== AVAILABLE RECORDS ==
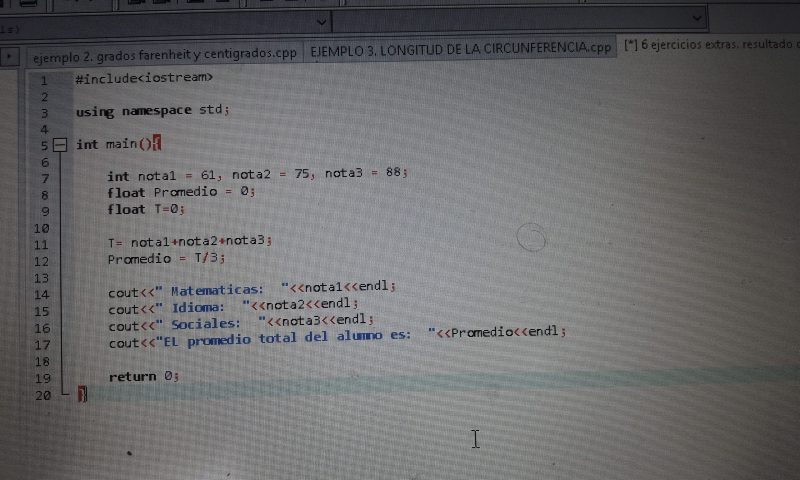The height and width of the screenshot is (480, 800).
Task: Click the cout Sociales output line
Action: [240, 324]
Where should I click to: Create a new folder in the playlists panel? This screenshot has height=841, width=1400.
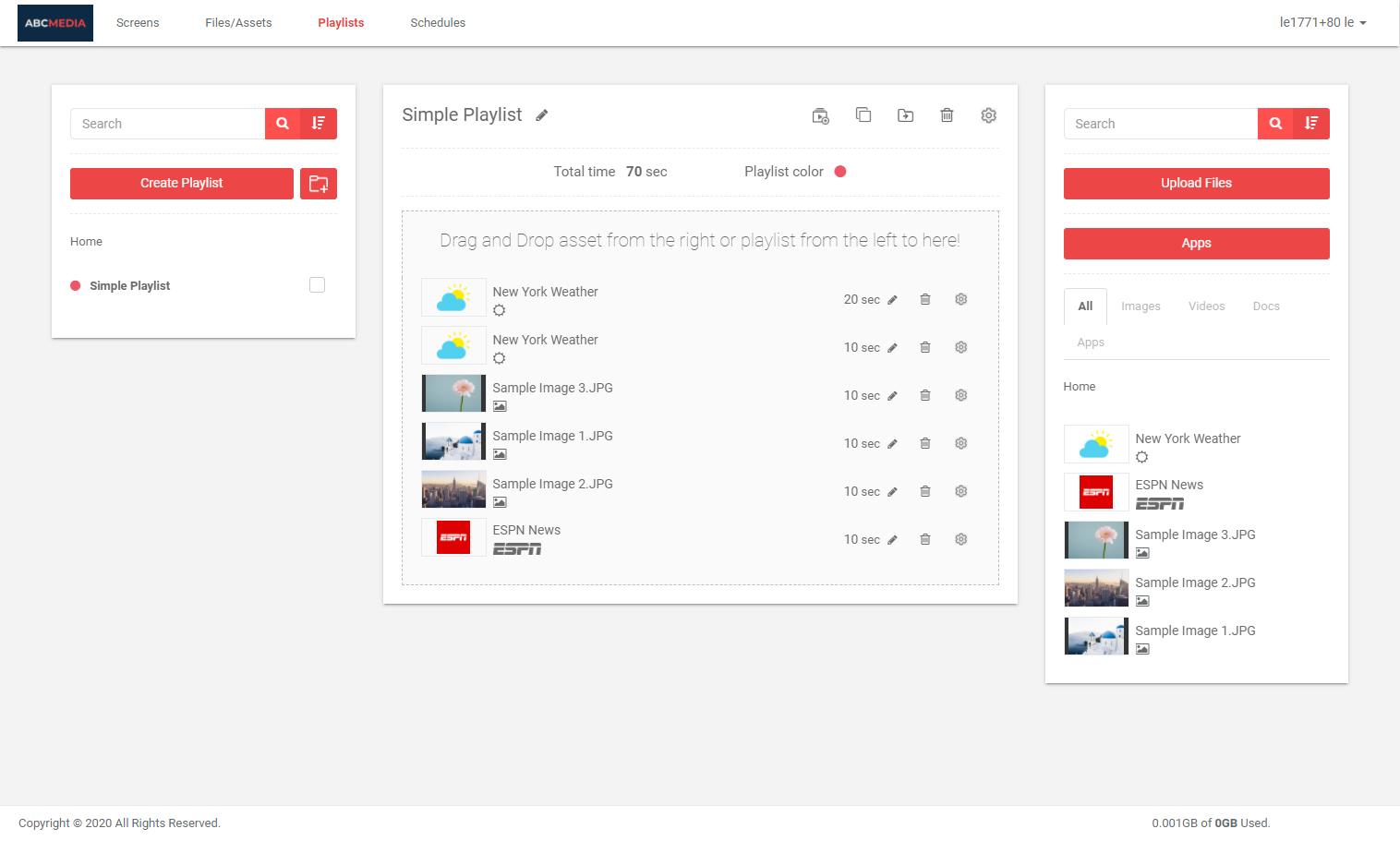[x=318, y=183]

== WHAT THE TASK REQUIRES ==
With the pictures omitted, write out exactly the lines from the one that contains "Where should I" through the final line of the material above, both ends included.

== OUTPUT FOR THIS TASK ==
Where should I click to: Create a new folder in the playlists panel? This screenshot has height=841, width=1400.
[x=318, y=183]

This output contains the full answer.